Между тем в большом доме Прокопия после оглашения постановления о его раскулачивании началось описание имущества главного богатея деревни. Опись вёл Дмитрий, справляясь с этим делом с трудом. Он выводил корявыми буквами слова, постоянно слюнявя химический карандаш, от чего губы его быстро приобрели фиолетовый цвет.
Пелагея, жена Прокопия, средней упитанности и невзрачной внешности, сорокадвухлетняя баба вначале просто рыдала, спрятав голову на груди сына. А когда достали из подпола ларец с царскими червонцами, завопила на весь дом, кидаясь на правленцев:
– А - а - а! Не трожьте! Не вами нажито! Да чаво жа энто? – в исступлении кричала она, пытаясь помешать ограблению.
Сын, высокий темноглазый брюнет с яркими чертами лица, еле удерживал мать, готовую вцепиться в волосы Захара, пересчитывающего золотые монеты. Пелагея, брюзжа слюной, вместе с криками истошно с надрывом выла, постоянно повторяя нараспев:
– Господи, за што? Да чаво жа энто делатси, Божечки?
Мельник Прокопий сидел на витом, деревянном стуле, сжимая время от времени кулак огромной пятерни и перекатывая желваки за крепко стиснутыми зубами. Лицо и шея его стали багровыми от сдерживаемого напряжения, глаза из - под хмуро сдвинутых, тёмных бровей сверкали открытой ненавистью.
– Баранов десять, коз восемь, три телушки и двенадцать свиней, – крикнул забежавший в дом, вспотевший, Тимофей, собираясь тут же повернуть обратно.
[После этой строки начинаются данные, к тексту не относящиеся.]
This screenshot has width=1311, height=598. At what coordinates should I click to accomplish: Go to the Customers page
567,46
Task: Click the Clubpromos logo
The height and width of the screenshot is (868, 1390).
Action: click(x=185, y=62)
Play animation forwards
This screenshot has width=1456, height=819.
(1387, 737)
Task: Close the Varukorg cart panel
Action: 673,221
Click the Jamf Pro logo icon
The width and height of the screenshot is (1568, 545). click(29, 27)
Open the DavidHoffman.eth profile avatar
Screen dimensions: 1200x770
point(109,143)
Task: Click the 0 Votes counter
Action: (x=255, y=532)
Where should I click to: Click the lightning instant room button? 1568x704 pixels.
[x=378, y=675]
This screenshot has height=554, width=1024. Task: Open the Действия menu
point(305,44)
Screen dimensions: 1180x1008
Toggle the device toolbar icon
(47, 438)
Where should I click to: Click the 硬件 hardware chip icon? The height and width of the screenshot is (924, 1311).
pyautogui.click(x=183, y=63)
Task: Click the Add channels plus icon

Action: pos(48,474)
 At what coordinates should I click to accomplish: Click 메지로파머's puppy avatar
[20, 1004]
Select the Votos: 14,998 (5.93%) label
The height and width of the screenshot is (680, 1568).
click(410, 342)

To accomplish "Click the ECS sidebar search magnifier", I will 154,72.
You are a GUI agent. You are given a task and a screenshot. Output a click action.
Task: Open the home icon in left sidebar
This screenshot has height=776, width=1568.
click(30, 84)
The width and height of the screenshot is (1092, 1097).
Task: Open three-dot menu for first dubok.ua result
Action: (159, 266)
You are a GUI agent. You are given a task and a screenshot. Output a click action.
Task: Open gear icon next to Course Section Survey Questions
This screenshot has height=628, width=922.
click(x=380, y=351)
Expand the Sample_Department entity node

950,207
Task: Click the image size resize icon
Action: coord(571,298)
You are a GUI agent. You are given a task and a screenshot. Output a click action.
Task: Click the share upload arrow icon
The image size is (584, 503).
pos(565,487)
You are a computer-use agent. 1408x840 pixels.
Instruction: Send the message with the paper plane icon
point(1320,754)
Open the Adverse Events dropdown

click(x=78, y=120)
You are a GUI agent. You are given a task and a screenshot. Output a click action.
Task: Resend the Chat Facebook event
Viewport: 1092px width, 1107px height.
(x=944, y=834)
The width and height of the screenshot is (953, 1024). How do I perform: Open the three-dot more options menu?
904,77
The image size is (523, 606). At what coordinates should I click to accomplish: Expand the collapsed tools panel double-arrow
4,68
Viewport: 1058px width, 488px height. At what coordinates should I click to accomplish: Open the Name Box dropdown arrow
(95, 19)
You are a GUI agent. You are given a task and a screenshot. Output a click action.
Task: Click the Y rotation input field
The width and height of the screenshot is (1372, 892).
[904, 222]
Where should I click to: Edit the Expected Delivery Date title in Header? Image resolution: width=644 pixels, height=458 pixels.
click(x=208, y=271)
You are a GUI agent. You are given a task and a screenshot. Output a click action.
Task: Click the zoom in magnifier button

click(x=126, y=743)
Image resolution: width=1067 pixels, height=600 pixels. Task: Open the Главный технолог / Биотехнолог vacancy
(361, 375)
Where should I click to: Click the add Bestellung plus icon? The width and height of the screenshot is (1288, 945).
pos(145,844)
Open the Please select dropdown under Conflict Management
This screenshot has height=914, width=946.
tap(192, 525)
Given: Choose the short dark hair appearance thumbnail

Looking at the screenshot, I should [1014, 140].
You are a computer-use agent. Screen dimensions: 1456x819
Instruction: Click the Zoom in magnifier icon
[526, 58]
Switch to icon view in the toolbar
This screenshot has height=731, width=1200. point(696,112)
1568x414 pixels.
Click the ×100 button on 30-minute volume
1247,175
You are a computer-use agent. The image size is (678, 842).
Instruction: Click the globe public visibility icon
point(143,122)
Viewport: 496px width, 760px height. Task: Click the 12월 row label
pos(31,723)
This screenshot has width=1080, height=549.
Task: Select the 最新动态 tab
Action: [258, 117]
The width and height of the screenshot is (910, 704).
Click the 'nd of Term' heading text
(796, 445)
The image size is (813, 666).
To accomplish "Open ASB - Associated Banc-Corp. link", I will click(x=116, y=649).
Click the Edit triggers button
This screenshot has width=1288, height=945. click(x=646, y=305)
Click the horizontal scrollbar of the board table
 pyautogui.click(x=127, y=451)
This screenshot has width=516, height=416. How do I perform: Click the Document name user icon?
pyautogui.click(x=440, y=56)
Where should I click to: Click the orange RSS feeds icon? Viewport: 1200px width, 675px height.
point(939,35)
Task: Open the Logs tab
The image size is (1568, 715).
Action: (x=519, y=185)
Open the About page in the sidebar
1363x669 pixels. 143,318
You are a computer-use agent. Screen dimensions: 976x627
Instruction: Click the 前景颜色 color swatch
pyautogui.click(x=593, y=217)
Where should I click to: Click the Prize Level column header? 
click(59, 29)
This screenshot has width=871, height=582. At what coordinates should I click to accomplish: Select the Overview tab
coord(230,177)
Он сдёрнул с головы шапку и провёл ей по лбу, по слипшимся волосам.
– Да погодь ты! – остановил его Дмитрий, – не поспеваю я. Давай ладом докладай, – склонился он снова над исписанным наполовину листом бумаги.
– Одеял стёганных шесть и двадцать две подушки пуховы, – донеслось с другой стороны.
Пелагея причитала ещё громче, раскачиваясь и завывая так, что её вопли были слышны на улице. Она взмахивала руками, как курица крыльями, порываясь остановить членов правления, выносящих вороха одежды и предметы конфискованного имущества из избы.
– Ишь, как убиватьси! Чижало с добром - то расставатьси, – переговаривались крестьяне с тайным злорадством в душе, облепившие изгородь вокруг дома.
– Замолчь, контра, не то так вота рот закроешь! – крикнул на неё Захар, ткнув в лицо Пелагеи дулом нагана.
– Молчи, мать, – подал голос Прокопий, – Бог терпел и нам велел, – перекосившись всей внешностью, зло сказал он.